I grew to dread that desk salad. It had transformed from a meal I enjoyed to yet another task I had to find a way to squeeze in amongst the many other things I had to do.  It was disheartening, and I grew increasingly tired and agitated at the end of my days. Days filled with lots of busyness but rarely breaks. It was the culture, that part of culture that is never captured in wordsmithed company statements but that is clear and prevalent. This is a place where we do not take lunch. Both literally and figuratively this is how I have come to remember the culture there.

Logically, it makes sense, right? When you are so busy that you cannot get through all of your work, it would stand to reason that the solution is to spend as much time as possible giving it the old college try. Any time taken away from doing said work is time not being put toward getting that work done. There simply is not room for breaks including- perhaps especially- lunch ones.

The problem is, it is simply not true.

Study after study finds that working too many hours, particularly when we do so without taking breaks, is one of the least effective ways to work. Our productivity starts declining after ~ 40 hours per week and takes a sharp decline after 50. Our mistakes increase as our efficiency decreases. We become more fatigued, less focused and more agitated. A perfect combination for burnout.

Our bodies are not meant to sit all day, our eyes are not designed to stare at screens all day, and our brains are not built to work non-stop. Our brains, bodies and eyes need time to relax, and taking breaks helps us do just that as we recharge and refocus. When we deny ourselves these moments, our performance and wellbeing suffer. In an irony of ironies, the longer we forgo breaks in the spirit of productivity, the less productive we are.

When I hired my first staff, I was determined to shift the culture to one that was manageable and healthy. In a well thought out speech practiced thoroughly the night before, I emphasized the importance of self-care that required frequent breaks throughout the day, including a good chunky one for lunch- a point I was sure to make while taking my new staff out to lunch to add a not so subtle exclamation point to the message. It was a convincing argument, I don’t mind saying, and sure enough, my new staff responded by going out for lunch every day.

Initially.

But pretty quickly after, she started eating lunch at her desk. When I asked her why, she explained that she was busy or that she didn’t need a break. Everything I had said just a few short / long years before. Because even though I was committed to and sincere in wanting to establish a healthy work environment for my new staff, I was not able to create that same environment for myself. I never was able to break my desk salad habit at that place. And in the same way I had internalized the meaning of this while watching my colleagues, my new staff quickly did the same while watching me. Despite my oft-repeated words, the message I, as team leader, was sending with my actions was this is a place where we do not take lunch. 
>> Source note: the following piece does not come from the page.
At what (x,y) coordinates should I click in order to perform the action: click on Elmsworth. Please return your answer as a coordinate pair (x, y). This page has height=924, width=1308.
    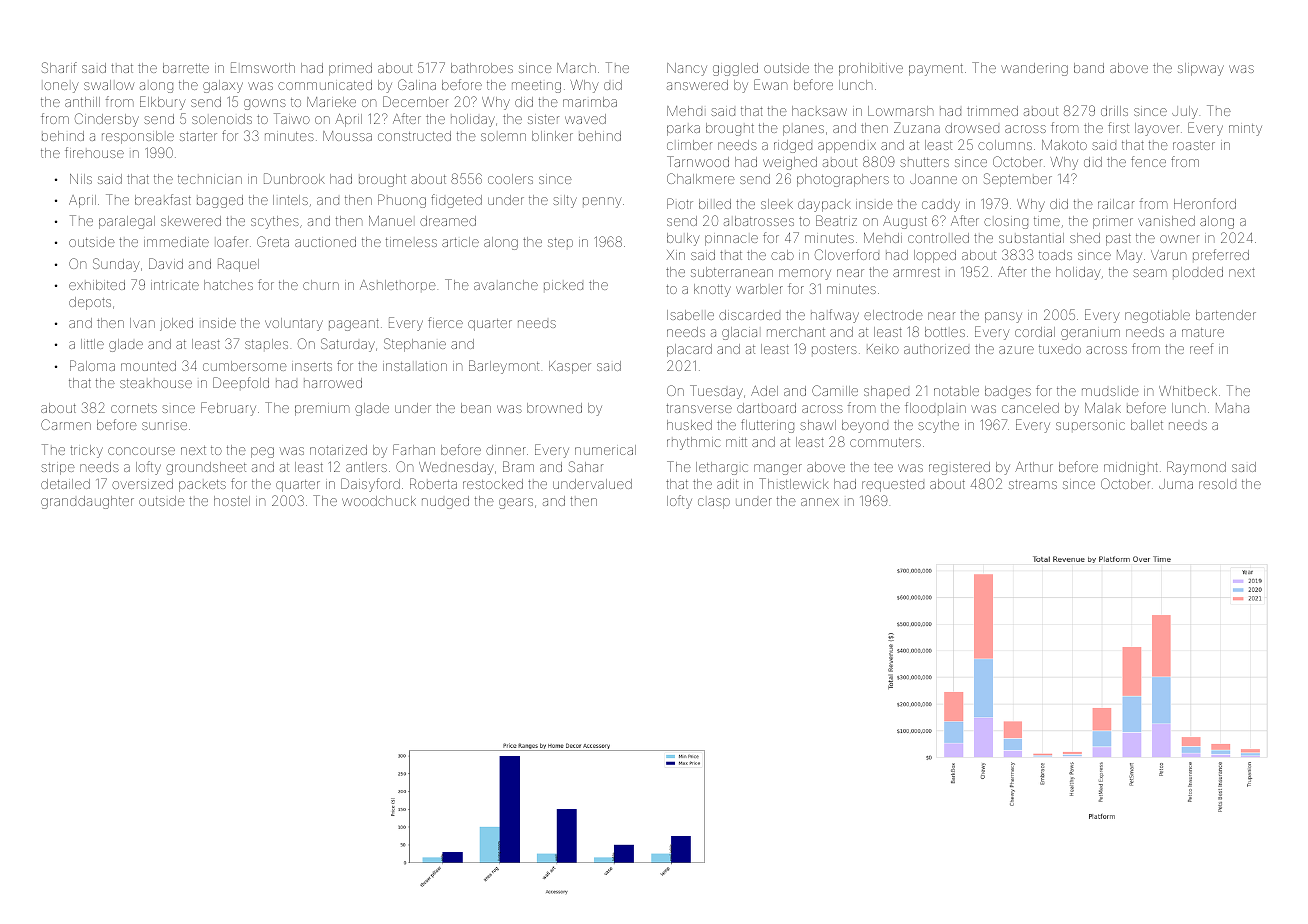
    Looking at the image, I should click on (263, 67).
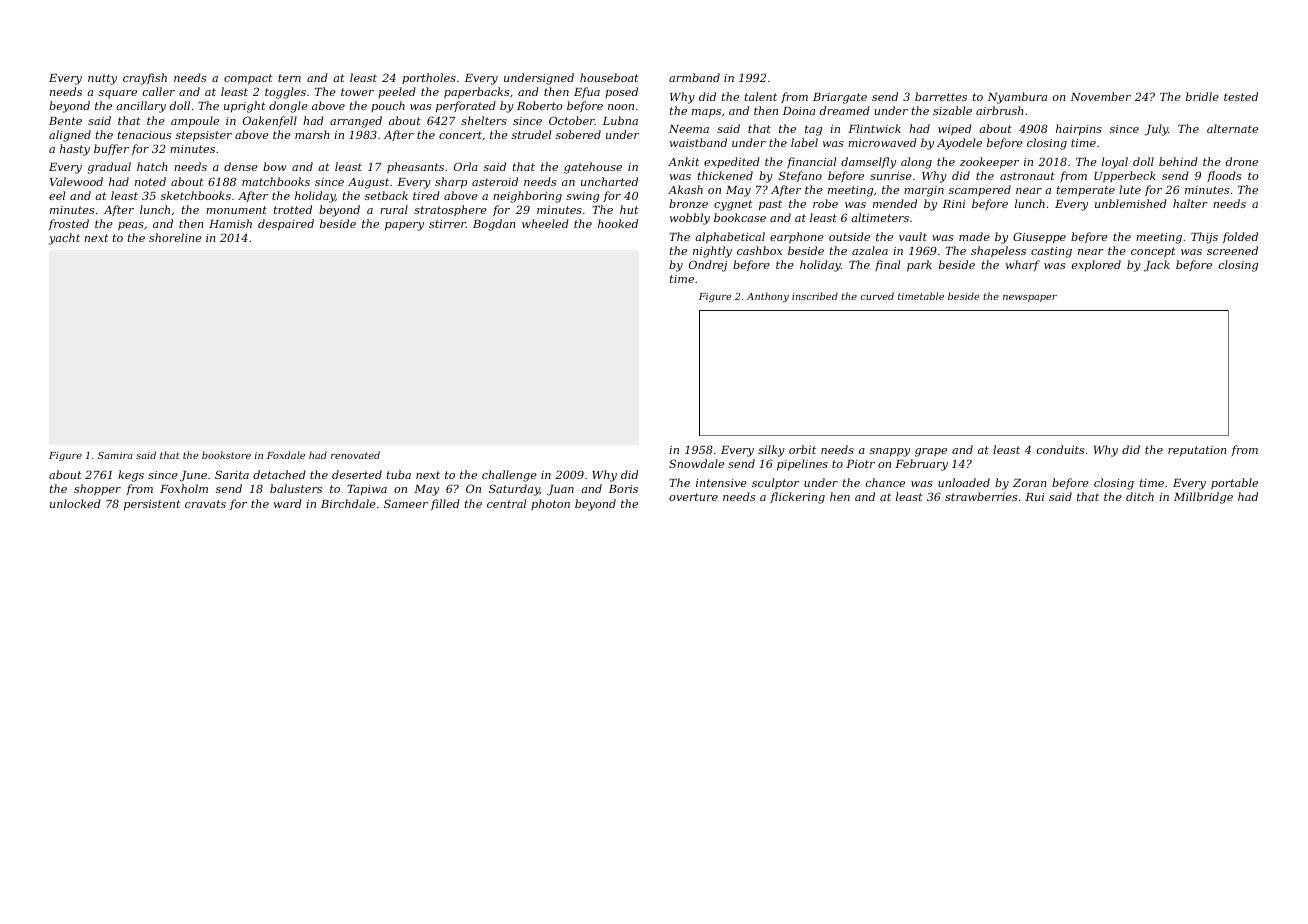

As a leader, your staff are watching you far more than they are listening to you. It is important, then, that your words match your actions and that you do not have separate rules for your staff and for yourself. To create a culture that benefits you and your team, you need to model your expectations. If you want your staff to take their lunch, you need to take yours. If you want your staff to schedule consistent breaks throughout their days, you need to schedule yours. If you want your staff to use their vacation days, you need to take yours. If you want your staff to ignore their emails when they are out of the office, you need to ignore yours.

There is nothing admirable, enviable or beneficial about a desk salad culture. It is far healthier, more productive and more enjoyable to create an environment where you and your staff are able to do your work with energy and focus. This requires that you take breaks, including your lunch one. That you eat that  salad away from your desk wherever you are able to enjoy a much-needed break from your day. Eliminate the culture of the desk salad and welcome in a culture of well-being, productivity, and satisfaction at work. And every now and again, maybe some tacos.